Но я думала, думала долго. И дожила до того, что в какой-то момент поняла: мне все равно! Понимаешь? Лиза, мне все равно, лишь бы мы соблюдали приличия! Теперь, когда я слышу бред о том, что ревность, мол, освежает чувства, что из нее вырастает любовь, меня тошнит физически. Кроме брезгливости, ничего не может вырасти. Я не люблю и не хочу своего мужа. Это ужасно. Чего бы я только не сделала, чтобы его полюбить и ценить так, как раньше! Не люблю. Не хочу. Хоть убей.

– Я понимаю.

– Есть еще социальный момент, – продолжала Ирка. – Мы сейчас не равны, это ясно. Тогда, когда он за мной бегал, я принимала решения. А потом, – грустно усмехнулась она, – из независимого и равноправного государства я превратилась во французскую колонию. Я зависима, ничего не попишешь. На мне ребенок, дом и быт, но зарабатывает-то он. И он свободен. Сейчас, когда мне надо в магазин или в аптеку, беру ребенка и поехала. А раньше, когда Костик был маленький, сижу и жду, когда приедет Вова. Получается, выход один: хочешь равноправия – опять становись независимым государством. А им становятся двумя путями: либо затевают войну, о чем мы уже говорили, либо бурно развивают экономику, крепят мощь страны.

– Ну, да, заводят собственное дело. Это сложно.

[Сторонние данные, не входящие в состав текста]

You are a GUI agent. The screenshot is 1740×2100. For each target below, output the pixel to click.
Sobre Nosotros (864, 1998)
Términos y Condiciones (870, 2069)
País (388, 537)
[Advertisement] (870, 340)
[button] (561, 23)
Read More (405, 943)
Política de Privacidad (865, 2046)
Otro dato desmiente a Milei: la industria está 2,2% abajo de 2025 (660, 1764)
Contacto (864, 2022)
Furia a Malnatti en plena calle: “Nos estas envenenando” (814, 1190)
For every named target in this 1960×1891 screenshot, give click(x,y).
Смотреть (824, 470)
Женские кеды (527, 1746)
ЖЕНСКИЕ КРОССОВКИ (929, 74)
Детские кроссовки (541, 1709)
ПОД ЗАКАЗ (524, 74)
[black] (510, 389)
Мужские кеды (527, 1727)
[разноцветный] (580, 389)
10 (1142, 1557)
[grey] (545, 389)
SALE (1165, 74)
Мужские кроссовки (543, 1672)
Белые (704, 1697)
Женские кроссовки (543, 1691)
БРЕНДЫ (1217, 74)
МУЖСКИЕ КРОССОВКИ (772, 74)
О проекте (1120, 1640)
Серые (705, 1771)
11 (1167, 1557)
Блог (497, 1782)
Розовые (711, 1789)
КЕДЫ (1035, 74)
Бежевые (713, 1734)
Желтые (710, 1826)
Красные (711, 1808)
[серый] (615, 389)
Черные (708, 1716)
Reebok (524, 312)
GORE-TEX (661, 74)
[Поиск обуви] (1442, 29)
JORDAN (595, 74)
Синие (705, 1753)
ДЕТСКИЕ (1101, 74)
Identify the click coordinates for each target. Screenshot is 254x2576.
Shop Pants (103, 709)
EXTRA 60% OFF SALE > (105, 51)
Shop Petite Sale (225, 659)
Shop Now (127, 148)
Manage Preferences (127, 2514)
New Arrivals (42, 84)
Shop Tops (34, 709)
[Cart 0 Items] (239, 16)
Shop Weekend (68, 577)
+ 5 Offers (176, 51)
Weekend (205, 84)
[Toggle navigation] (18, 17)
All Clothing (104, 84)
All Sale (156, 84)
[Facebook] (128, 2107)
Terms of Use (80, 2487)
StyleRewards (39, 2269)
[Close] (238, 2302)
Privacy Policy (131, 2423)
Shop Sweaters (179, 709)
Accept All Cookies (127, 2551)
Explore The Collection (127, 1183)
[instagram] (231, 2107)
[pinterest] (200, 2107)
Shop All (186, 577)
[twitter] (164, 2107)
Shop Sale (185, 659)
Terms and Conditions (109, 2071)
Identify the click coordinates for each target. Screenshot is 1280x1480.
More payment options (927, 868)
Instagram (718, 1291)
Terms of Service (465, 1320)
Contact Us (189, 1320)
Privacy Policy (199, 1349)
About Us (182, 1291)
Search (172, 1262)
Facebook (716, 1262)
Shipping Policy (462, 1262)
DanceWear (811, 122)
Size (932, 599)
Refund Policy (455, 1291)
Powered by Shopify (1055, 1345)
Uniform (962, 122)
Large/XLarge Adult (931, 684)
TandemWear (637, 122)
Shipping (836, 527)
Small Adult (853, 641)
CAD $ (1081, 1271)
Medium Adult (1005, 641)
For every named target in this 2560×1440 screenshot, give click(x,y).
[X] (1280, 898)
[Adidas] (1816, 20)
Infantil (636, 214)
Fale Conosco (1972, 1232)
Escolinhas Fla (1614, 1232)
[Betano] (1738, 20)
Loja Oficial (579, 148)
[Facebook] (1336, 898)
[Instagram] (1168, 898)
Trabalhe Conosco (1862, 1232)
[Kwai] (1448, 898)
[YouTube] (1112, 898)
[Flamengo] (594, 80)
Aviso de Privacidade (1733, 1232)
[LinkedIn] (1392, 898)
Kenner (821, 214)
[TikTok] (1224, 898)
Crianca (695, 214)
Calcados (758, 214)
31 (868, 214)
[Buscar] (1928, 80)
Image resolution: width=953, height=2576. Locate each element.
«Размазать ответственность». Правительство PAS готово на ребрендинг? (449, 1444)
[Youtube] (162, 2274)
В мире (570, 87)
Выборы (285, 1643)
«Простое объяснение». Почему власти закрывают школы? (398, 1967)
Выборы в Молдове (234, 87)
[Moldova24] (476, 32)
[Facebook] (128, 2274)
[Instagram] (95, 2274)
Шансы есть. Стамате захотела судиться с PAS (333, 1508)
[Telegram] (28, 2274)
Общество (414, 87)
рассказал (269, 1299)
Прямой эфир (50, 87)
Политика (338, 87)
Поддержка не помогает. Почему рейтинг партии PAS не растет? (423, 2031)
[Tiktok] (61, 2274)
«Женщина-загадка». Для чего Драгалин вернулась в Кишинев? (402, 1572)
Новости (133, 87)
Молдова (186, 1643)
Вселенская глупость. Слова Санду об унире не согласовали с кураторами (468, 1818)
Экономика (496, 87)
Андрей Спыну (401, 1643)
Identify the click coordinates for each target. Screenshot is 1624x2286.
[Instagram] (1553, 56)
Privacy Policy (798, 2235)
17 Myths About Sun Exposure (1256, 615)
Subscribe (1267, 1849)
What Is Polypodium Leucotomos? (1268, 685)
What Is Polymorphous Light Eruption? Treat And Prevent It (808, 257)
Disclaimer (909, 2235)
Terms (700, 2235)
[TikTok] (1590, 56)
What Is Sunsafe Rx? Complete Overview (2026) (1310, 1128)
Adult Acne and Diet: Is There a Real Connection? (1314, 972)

– А нет другого выхода, хоть тресни. А пока я буду крепить эту мощь, мою единственную и неповторимую жизнь, которая проходит, придется проживать частями.

– Как это, частями?

– Не частями, неправильно, – нишами. То есть с мужем мы дружим, мы с мужем соратники, у нас грандиозные совместные проекты – дом и сын. А любовь я найду и вне дома. Не нашла, но найду. Что же делать…

– То есть все-таки дружите, да?

– Слишком многое связывает, тут ничего не попишешь. Но своими танями-олями он сам мне дал зеленый свет. Не я захотела, а он.

– Не знаю. Мне это не нравится. Ты понимаешь, женщина, когда она влюбляется в мужчину и вступает с ним в связь, подсознательно воспринимает его как будущего отца своего будущего ребенка со всеми вытекающими. У тебя съедет крыша, короче.

– Ну, пока-то не съехала. Даже вроде забавно: он там гусарит и уверен, что никто об этих подвигах не знает. Ты видишь, я держу себя в руках. Ну да, сижу в засаде. И потом, – вернулась она в свое обычное деятельное состояние, – скажи, почему я должна своего мужа кому-то дарить? Он почти красавец, содержит семью – в общем, мужик что надо. Вот станет бесполезен – брошу. Так живет большинство.

– Не уверена.

– А потом, буквально на днях я додумалась вот до чего. Что Вова, в общем, и не виноват: ну, загулял, с кем не бывает. Ошиблась-то я, Лиза. И не я первая, не я последняя. Мы все очень часто делаем ошибку, когда выбираем, мы торопимся, оцениваем параметры. А искать нужно только одно – родную, родственную душу. Да, мы с Володькой любили друг друга, но он не родственная душа, и я ведь это чувствовала. Но – влюбленность, опять же параметры, партия! Я сама виновата во всем и теперь в наказание буду жить такой раскромсанной жизнью: одна часть там, другая – здесь. И поделом мне! Зато ты у нас молодец, не торопишься.